Des gamins, j’veux dire, les nôtres, enfin "les", un c'est déjà bien, et pas forcément tout de suite hein, on a le temps, on profite, puis j'crois que moi j'suis pas prêt, à être père, à perdre ce qu'on a là, à plus pouvoir partir sur un coup de tête, puis ça a un coût, puis ça prend du temps, et peut-être qu'on s'aimera plus, qu'on terminera comme eux là, à plus se voir, à plus se parler, et imagine s'il nous aime pas, si c'est la guerre au quotidien, imagine si la société n'change pas et qu'il termine malheureux, enfin j'sais pas, t'en penses quoi toi ?
- Oui, j'en veux deux.
Je te vois
Dans mes espoirs et mes angoisses
Dans le modèle que je veux être pour toi
Je te vois en elle, en eux, en moi
Comme un miroir que tu remplaces
Je te vois
Dans ma douleur et ma joie
Dans les saisons de notre humanité
Je te vois dans nos pleurs et mes choix
Dans chacune de mes raisons d'exister
Coincés dans nos impossibles de grandes personnes
Le mieux que l'on puisse faire, c'est simplement de leur donner de l'élan
Maintenant, c'est à leur tour d'inventer les règles
D'écouter les histoires des grands, de décider de ne pas faire pareil
D'imaginer de nouveaux mondes, de s'improviser roi ou reine
Car dans leurs jeux tout est plausible
Parce que pour eux, tout est possible
On te pose la question à chaque repas, à chaque retrouvaille. T’as beau leur dire que t’es bien toute seule, que t’en veux pas, que tu préfères chiller devant Netflix, avec eux c’est toujours le même disque. Oui, t’es encore jeune mais non, tu n’changeras pas d’avis. Oui, tu n'as pas encore trouvé le bon, mais non, même avec lui, le projet ne sera pas de réarmer démographiquement le pays.

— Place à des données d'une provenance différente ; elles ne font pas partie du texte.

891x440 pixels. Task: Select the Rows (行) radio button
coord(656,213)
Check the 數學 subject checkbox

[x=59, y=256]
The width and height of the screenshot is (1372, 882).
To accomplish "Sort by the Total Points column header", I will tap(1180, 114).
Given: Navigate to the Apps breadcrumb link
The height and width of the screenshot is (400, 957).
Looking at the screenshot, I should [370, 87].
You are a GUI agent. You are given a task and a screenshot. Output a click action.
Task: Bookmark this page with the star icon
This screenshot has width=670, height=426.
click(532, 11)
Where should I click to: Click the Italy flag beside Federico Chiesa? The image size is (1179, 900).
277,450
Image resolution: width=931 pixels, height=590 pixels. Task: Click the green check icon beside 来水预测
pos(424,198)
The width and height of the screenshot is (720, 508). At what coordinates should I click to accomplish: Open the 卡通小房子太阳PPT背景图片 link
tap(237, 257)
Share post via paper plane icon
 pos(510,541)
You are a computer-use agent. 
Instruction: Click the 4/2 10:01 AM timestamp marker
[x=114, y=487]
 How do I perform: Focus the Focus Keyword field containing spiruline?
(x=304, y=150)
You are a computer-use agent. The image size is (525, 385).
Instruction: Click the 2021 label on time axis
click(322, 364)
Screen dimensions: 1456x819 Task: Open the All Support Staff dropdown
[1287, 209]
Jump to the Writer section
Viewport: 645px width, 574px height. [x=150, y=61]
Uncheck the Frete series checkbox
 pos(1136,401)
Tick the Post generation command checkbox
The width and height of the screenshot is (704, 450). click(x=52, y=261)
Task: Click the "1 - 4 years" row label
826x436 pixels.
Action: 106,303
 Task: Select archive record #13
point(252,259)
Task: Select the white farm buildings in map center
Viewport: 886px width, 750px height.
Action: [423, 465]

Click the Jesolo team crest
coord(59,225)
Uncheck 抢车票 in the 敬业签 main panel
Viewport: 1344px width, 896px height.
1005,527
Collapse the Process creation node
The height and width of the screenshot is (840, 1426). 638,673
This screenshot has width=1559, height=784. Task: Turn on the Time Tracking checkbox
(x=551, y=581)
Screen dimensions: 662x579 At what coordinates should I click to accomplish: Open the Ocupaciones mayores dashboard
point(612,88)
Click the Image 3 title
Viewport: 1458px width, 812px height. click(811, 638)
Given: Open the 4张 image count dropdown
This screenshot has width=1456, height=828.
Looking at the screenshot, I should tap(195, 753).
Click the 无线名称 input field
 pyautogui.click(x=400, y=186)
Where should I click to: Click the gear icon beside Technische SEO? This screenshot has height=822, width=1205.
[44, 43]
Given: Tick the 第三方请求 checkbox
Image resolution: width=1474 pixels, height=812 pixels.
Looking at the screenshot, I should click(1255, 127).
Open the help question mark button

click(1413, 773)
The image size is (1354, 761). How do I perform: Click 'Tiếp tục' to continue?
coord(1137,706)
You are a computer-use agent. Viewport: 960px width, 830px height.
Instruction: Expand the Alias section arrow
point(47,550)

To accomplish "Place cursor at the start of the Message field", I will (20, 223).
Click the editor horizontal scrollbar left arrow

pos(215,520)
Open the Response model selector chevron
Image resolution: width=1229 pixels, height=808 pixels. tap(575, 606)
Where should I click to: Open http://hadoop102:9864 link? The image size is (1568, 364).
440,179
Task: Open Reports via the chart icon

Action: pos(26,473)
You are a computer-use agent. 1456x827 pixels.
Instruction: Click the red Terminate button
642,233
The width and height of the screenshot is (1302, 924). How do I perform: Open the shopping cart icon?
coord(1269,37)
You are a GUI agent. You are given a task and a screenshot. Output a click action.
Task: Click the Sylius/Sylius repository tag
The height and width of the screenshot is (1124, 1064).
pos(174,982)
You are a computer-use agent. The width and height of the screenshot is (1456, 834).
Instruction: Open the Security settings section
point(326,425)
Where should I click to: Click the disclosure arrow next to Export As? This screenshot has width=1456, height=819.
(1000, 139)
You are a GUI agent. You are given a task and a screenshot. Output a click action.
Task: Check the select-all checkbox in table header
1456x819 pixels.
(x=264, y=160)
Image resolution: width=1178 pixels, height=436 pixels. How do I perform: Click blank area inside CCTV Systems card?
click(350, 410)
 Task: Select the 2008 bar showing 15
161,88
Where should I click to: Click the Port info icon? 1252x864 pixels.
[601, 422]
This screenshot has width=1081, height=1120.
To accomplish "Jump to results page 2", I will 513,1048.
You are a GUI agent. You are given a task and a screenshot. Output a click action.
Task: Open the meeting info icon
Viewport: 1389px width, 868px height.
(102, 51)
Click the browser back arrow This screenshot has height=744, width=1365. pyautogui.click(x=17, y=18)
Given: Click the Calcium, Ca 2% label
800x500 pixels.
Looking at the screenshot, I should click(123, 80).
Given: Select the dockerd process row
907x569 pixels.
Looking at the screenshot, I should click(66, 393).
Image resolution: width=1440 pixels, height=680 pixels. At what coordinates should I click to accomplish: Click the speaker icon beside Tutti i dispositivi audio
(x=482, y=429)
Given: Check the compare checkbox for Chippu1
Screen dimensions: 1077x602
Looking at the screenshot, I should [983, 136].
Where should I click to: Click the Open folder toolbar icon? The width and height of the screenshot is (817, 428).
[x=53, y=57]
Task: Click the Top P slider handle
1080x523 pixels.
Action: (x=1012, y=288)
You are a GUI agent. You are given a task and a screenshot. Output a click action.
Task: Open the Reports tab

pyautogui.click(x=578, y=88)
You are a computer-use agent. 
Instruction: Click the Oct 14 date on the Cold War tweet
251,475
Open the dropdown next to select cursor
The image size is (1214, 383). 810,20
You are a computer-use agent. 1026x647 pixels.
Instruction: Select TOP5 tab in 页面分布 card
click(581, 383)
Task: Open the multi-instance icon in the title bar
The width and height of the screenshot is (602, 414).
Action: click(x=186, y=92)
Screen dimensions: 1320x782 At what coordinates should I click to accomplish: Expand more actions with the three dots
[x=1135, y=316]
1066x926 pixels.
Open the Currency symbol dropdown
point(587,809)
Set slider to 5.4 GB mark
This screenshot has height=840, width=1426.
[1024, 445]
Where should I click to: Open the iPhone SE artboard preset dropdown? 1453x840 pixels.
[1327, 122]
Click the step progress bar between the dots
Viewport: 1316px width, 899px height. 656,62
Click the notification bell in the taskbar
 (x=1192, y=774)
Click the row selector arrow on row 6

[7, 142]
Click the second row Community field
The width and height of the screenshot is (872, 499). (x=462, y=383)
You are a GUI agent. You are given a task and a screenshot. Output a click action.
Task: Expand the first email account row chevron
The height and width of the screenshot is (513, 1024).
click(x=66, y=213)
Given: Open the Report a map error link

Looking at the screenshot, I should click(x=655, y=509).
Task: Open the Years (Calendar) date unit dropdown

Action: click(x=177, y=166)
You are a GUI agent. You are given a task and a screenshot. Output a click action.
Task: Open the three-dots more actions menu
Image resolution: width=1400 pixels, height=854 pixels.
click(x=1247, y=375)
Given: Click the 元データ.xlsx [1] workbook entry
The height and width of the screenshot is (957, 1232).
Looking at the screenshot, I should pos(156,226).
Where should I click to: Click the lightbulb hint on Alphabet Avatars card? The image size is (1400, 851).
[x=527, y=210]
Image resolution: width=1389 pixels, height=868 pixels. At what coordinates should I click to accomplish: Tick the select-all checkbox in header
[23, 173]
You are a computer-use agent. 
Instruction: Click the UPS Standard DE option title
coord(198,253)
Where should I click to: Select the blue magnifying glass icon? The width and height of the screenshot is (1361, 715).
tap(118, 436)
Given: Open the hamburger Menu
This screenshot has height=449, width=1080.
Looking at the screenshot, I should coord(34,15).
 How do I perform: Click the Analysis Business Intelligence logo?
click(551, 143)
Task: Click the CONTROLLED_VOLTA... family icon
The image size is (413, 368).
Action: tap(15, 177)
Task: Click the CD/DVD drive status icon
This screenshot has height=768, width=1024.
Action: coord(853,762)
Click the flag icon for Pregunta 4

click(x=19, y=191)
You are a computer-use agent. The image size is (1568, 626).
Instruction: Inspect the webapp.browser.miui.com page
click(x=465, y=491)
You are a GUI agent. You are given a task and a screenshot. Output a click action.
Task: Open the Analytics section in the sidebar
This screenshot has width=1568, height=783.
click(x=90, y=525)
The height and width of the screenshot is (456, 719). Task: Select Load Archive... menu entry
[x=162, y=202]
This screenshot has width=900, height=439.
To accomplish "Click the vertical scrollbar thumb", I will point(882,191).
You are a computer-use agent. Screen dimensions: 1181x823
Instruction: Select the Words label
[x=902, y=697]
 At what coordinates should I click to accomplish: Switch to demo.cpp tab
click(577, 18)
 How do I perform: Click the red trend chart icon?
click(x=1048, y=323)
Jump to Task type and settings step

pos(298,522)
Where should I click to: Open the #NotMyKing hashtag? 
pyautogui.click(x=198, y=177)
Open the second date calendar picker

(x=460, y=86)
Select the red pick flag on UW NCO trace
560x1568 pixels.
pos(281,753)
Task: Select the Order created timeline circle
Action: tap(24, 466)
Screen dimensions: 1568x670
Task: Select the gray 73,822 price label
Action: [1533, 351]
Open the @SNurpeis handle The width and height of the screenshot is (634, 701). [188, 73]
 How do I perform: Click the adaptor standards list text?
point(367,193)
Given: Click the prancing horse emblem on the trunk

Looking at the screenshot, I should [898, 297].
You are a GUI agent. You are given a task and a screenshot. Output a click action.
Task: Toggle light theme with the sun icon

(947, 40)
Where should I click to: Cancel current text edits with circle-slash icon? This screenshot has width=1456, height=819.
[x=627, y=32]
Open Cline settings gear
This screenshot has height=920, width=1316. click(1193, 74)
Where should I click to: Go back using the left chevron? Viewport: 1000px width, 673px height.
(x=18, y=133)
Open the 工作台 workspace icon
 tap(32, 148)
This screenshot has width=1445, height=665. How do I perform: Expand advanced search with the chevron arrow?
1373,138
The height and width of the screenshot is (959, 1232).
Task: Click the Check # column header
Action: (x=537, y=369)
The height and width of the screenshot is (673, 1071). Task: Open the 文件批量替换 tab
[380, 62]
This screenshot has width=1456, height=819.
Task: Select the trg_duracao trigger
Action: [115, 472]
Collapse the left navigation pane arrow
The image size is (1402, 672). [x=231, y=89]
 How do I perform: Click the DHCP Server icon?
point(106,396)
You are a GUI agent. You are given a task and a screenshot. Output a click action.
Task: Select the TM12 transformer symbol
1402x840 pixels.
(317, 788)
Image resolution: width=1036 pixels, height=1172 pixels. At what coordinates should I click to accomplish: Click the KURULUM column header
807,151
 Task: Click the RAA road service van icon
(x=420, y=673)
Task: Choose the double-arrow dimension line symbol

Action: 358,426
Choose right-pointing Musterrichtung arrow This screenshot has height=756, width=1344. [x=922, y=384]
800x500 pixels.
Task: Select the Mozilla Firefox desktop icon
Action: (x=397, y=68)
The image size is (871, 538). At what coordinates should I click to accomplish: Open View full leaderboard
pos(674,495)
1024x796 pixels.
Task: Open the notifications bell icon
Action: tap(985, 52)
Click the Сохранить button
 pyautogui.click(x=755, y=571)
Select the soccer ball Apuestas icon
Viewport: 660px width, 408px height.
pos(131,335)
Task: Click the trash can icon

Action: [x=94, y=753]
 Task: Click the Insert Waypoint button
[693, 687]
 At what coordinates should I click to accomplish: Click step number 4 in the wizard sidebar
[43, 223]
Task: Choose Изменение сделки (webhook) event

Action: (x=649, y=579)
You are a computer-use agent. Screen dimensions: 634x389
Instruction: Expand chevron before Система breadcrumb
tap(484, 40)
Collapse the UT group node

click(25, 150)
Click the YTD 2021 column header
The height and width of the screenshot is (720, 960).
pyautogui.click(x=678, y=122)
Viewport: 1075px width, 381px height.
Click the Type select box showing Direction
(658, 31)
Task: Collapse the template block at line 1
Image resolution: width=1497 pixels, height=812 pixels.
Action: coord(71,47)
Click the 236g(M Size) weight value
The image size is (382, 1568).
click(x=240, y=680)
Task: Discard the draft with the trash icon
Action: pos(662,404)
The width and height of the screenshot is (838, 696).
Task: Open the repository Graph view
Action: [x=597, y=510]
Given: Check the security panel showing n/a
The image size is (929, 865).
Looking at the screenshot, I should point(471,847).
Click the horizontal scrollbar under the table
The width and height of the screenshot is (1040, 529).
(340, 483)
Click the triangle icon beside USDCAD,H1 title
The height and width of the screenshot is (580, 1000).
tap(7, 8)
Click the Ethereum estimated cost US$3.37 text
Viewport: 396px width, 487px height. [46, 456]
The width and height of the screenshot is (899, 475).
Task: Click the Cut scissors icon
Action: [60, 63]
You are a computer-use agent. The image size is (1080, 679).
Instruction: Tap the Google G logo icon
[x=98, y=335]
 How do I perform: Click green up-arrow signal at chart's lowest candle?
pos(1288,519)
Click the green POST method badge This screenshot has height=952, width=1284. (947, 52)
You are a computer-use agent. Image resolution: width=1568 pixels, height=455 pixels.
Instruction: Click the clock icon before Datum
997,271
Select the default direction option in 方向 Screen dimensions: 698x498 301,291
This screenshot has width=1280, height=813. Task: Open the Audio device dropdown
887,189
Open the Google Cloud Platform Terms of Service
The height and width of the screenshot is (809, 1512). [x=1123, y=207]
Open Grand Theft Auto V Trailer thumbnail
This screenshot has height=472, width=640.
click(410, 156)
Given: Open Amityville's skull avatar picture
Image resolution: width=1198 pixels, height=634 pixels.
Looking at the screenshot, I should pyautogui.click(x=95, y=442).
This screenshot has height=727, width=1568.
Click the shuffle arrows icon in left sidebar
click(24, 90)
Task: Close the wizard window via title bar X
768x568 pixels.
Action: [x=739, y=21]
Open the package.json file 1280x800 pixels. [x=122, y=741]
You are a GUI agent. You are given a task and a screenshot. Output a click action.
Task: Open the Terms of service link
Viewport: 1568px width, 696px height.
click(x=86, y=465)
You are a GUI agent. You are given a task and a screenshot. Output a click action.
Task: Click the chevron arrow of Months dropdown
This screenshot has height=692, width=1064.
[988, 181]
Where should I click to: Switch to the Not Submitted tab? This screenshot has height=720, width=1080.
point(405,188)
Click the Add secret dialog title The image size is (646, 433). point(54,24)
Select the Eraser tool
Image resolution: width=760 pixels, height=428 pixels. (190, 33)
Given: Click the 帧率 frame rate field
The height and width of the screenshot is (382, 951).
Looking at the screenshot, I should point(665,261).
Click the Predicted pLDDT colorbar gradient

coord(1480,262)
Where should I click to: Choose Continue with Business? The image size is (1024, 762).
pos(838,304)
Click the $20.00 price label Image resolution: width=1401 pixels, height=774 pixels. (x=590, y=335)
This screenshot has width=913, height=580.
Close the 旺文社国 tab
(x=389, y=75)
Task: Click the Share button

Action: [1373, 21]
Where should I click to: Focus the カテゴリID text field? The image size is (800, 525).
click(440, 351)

Ta vie, c’est un boulot où tu te sens bien, des sorties entre amis, des nuits sans lendemain, et le week-end, des réveils à midi. Pas de place pour d’autres vies, pas besoin, pas envie. Merci.
Vieillir, au début, c’est apprendre à faire semblant, à imiter
C’est peindre des sourires pour camoufler des vérités
C’est feindre de jouir pour sublimer des vanités
On porte le masque parce qu’ils le portent
L’uniforme sur l’visage, faudrait surtout pas que les couleurs sortent
Mais vieillir, à la fin, c’est aussi apprendre à laisser tomber
Le masque, l’uniforme, à longueur de journée
C’est comprendre enfin, ce jeu qui se joue
C’est se souvenir enfin de ce Je dans le Nous.
CHAPITRE III
Tu comprendras quand tu seras plus grande.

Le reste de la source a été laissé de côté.